Introduction
Osteoarthritis (OA) is the most common musculoskeletal disease among
middle-aged and elderly people. With the increase in susceptible factors
(such as aging and obesity) over time, the prevalence of OA has reached
7% [1]. Pain is the main clinical manifestation of OA, often
accompanied by varying degrees of limited joint mobility, deformity, and
peripheral muscle weakness [2]. Pain is mainly related to the
infiltration of proinflammatory factors in the intra-articular
environment. The posterior horn of the spinal cord releases inflammatory
factors and pain-causing neurotransmitters, both of which in turn lead
to increased neuronal excitability and aggravated pain [3, 4]. OA
pain is positively associated with persistent knee synovitis, marked by
recurrent effusion and bone marrow edema. This inflammatory condition,
in turn, triggers the release of neurotransmitters by the central
nervous system (CNS) [5]. Moreover, as the disease progresses,
patients not only develop an increased pain sensitivity but also exhibit
resistance to pain-relieving medications [6]. High-intensity
interval training (HIIT), as a form of physical therapy, not only
mitigates pain but also enhances the muscular support around the
affected joints, leading to a delay in the progression of OA [7].

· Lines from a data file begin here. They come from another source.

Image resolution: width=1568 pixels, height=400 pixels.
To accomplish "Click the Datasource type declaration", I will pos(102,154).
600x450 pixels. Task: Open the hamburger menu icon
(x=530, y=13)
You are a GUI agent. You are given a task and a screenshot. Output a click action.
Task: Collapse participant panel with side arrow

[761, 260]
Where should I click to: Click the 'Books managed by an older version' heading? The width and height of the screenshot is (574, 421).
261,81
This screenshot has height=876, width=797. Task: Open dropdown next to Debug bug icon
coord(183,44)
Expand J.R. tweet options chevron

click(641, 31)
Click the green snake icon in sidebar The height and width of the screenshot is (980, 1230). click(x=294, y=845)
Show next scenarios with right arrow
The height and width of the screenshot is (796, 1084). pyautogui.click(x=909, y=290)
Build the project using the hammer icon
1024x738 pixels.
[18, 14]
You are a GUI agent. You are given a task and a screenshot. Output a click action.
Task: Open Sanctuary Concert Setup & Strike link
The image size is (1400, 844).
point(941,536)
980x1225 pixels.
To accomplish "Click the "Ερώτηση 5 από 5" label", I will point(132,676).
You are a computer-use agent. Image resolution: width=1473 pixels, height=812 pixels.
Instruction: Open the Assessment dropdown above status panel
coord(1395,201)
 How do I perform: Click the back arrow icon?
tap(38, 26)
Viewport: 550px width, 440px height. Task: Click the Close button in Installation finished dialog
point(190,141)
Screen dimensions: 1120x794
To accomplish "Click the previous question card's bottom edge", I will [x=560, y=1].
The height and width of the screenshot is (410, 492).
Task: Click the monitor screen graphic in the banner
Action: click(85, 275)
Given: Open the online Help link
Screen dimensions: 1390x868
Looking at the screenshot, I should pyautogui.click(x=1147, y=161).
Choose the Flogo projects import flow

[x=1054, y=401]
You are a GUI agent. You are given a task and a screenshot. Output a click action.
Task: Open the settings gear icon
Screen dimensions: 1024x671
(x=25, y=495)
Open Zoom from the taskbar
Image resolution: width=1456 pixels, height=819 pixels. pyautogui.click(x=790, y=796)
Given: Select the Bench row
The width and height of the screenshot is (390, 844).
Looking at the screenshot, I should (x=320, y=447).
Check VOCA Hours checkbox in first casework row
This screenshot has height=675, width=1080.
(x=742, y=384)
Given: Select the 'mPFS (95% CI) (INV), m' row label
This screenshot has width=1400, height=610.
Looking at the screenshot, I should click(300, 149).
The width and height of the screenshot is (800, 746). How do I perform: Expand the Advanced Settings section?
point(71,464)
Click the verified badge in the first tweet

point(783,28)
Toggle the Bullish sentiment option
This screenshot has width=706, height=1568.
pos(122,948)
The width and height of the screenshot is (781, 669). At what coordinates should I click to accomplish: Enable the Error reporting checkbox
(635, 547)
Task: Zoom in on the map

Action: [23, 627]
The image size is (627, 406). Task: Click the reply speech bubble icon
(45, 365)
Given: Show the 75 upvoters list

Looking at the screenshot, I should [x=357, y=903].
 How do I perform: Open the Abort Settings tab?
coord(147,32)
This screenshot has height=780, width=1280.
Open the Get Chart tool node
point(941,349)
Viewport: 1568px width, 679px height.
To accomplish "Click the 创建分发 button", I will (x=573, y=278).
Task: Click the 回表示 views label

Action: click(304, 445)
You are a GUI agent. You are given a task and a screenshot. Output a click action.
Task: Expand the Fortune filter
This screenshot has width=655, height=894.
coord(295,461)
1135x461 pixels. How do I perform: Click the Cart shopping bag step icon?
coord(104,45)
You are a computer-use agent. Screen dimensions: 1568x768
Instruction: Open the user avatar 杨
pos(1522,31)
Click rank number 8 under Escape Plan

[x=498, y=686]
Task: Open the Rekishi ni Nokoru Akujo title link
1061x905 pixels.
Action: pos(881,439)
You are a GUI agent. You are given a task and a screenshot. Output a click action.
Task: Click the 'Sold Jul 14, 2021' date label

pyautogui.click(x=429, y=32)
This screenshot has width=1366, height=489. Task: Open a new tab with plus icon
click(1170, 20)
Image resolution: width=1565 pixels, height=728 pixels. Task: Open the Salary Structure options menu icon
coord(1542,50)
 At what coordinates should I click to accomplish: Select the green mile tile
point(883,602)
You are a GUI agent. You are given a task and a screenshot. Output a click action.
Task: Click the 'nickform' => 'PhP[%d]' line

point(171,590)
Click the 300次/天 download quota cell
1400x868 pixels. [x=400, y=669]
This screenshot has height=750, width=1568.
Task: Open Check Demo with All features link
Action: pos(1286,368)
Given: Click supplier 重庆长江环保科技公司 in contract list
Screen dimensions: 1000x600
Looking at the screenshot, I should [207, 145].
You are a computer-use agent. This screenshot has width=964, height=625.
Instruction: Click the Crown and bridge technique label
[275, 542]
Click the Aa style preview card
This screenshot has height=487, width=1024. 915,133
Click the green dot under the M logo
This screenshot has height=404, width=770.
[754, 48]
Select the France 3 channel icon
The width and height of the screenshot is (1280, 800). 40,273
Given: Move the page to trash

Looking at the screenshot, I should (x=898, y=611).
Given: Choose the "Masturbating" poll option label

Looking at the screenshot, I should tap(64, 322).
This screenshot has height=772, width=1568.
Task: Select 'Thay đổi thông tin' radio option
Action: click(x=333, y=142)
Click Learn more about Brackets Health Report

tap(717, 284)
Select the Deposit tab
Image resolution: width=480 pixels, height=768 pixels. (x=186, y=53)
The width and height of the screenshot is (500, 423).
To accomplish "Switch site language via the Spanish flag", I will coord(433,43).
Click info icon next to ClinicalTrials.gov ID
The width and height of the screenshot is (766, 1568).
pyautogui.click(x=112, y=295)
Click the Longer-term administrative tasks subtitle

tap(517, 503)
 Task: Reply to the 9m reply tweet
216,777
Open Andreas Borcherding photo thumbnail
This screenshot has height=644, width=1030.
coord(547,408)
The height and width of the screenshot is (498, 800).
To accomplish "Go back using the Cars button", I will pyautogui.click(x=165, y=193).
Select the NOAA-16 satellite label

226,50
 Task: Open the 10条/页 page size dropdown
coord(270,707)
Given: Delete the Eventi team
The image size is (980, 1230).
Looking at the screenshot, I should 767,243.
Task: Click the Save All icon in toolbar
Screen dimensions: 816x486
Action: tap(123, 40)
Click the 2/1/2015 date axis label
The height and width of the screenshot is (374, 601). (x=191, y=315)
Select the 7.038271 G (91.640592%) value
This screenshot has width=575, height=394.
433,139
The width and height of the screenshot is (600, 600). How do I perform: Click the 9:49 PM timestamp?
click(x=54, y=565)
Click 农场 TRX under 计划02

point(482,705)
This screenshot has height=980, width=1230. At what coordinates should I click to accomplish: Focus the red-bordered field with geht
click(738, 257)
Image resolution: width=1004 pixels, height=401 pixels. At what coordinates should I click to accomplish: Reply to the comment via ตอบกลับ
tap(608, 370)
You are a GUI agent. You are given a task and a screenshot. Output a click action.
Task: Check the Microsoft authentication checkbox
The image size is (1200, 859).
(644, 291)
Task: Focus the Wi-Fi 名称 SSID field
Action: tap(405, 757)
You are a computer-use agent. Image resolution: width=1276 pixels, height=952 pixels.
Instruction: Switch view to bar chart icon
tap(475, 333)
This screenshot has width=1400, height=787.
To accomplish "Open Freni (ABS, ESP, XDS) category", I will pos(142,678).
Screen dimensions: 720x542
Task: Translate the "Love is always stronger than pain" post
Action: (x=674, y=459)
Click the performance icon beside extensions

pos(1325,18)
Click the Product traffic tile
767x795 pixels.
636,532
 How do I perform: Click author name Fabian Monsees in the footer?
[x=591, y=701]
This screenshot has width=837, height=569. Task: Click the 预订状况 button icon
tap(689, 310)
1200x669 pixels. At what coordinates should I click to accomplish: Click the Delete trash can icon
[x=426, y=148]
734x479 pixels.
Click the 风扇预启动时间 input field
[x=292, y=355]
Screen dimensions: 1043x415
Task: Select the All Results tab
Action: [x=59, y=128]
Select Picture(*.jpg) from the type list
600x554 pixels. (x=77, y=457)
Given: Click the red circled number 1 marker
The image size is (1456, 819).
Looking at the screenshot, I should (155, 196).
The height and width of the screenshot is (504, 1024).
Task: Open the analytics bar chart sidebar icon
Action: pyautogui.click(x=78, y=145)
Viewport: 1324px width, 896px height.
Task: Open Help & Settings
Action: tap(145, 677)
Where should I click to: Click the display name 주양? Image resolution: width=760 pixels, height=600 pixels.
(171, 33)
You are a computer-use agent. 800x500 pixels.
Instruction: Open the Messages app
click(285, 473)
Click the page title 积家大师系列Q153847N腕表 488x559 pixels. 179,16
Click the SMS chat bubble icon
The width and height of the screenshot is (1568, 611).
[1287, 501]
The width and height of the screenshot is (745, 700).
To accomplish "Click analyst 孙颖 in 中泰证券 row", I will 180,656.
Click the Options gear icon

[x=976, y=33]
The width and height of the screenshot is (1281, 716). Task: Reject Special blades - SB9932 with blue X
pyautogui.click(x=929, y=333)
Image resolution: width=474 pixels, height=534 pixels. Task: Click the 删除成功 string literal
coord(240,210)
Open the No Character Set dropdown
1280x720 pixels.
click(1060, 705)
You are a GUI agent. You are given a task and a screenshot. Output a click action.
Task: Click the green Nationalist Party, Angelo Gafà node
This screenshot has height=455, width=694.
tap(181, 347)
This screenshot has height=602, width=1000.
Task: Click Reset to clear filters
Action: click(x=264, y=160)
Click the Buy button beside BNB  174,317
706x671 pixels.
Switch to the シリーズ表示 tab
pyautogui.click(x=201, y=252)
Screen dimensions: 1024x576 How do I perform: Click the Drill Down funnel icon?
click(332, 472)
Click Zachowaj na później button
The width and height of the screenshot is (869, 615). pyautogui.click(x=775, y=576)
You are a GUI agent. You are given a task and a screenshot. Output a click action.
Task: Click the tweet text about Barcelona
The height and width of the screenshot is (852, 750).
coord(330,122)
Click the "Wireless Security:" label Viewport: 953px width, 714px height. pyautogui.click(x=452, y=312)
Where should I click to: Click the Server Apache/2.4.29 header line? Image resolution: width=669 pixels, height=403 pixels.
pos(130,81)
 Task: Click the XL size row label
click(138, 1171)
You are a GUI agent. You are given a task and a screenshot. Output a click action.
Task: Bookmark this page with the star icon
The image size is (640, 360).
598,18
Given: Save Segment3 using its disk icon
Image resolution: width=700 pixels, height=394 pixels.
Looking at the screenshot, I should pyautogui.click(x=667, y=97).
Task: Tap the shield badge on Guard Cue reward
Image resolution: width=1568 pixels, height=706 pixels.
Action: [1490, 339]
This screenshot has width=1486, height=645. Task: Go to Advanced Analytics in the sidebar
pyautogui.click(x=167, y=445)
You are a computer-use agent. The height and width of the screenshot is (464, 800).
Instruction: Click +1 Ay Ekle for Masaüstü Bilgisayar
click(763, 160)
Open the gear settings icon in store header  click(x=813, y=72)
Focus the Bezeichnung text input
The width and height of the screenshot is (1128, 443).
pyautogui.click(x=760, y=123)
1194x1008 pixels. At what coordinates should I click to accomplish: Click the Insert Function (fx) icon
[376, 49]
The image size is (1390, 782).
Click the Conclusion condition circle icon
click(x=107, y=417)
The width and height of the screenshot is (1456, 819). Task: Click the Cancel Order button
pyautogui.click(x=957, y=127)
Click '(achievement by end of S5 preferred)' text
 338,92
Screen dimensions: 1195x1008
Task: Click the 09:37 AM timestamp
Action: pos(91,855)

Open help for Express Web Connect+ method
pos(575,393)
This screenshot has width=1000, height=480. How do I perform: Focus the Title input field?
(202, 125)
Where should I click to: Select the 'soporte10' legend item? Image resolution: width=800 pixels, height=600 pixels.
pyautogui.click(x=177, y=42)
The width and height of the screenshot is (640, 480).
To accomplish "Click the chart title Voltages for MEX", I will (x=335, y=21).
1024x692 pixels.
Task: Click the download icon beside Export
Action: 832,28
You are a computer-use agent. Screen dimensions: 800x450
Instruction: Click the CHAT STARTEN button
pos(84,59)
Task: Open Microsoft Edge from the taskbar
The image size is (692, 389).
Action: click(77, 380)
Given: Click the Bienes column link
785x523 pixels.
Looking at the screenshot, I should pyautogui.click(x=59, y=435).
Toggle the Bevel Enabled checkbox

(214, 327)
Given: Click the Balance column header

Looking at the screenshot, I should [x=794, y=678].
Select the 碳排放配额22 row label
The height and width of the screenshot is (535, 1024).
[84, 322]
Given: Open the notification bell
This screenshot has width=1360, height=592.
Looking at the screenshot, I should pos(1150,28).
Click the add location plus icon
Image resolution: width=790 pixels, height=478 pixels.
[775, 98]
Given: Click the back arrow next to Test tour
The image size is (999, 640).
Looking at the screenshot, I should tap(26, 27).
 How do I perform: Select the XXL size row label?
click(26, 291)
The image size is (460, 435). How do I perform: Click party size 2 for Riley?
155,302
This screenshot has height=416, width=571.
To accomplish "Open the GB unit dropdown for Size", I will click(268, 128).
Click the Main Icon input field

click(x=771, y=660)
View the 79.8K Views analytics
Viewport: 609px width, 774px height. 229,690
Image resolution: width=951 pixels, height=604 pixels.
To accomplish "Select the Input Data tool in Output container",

Nonetheless, it is imperative to elucidate the underlying mechanisms by
which HIIT alleviates pain associated with OA, in order to provide
robust evidence supporting the clinical implementation of HIIT in the
management of OA.
Microglia, as glial cells, serve as crucial components of the innate
immune system within the nervous tissues, acting as the primary line of
defense in the CNS [8]. Neurotransmitter factors activate microglia
in the CNS, manifesting as proliferation and migration, mainly divided
into M1- and M2-type microglia. M1 microglia contribute to the release
of pro-inflammatory factors, including TNF-α, IL-1β, and IL-6, leading
to cellular death and tissue damage. Conversely, M2 microglia exhibit a
neuroprotective role and releases anti-inflammatory factors, such as
IL-10, IL-4, and TGF-β, which effectively inhibit neuroinflammation and
promote tissue repair [9-11]. Recent studies have highlighted the
pivotal role of promoting phenotypic shifts from M1 to M2 microglia as a
key concept for alleviating chronic pain and exerting neuroprotective
effects [12-14].
The Janus kinase 2 (Jak2)/ signal transducer and activator of
transcription 3 (Stat3) pathway is involved in microglia activation and
regulation of pain [15]. In addition, the Jak2/Stat3 pathway is also
involved in various pathophysiological processes, such as inflammation
regulation, and apoptosis, and has become a hotspot in the field of
cytokine research [16]. When the Jak2/Stat3 pathway was inhibited,
the inflammatory response mediated by microglia was attenuated and thus
inflammatory pain would be alleviated [17]. Some studies have shown
that exercise training can modulate the Jak2/Stat3 pathway. For example,
in a rat model of myocardial infarction, exercise improved myocardial
infarct size and fibrosis via Jak2/Stat3 [18]. In a mouse model of
asthma, aerobic exercise participated in the regulation of airway
inflammation through the Jak2/Stat3 signaling pathway, remodeling the
effect of airway hyperresponsiveness [19]. Endurance exercise also
increased the expression of Jak2 and Stat3 in the hypothalamus, thereby
activating leptin signaling [20]. However, whether HIIT could
promotes pheno-typic transformations of microglia through Jak2/Stat3 has
not been elucidated.
Osteoarthritis (OA)-associated inflammatory responses are mediated not
just by cartilage degeneration but also by the activation of microglia
within the CNS, as an increasing body of evidence suggests [4,
21-23]. In our study, we developed an OA model to investigate whether
HIIT could mitigate inflammation by inducing phenotypic shifts in
microglia through the Jak2/Stat3 signaling pathway.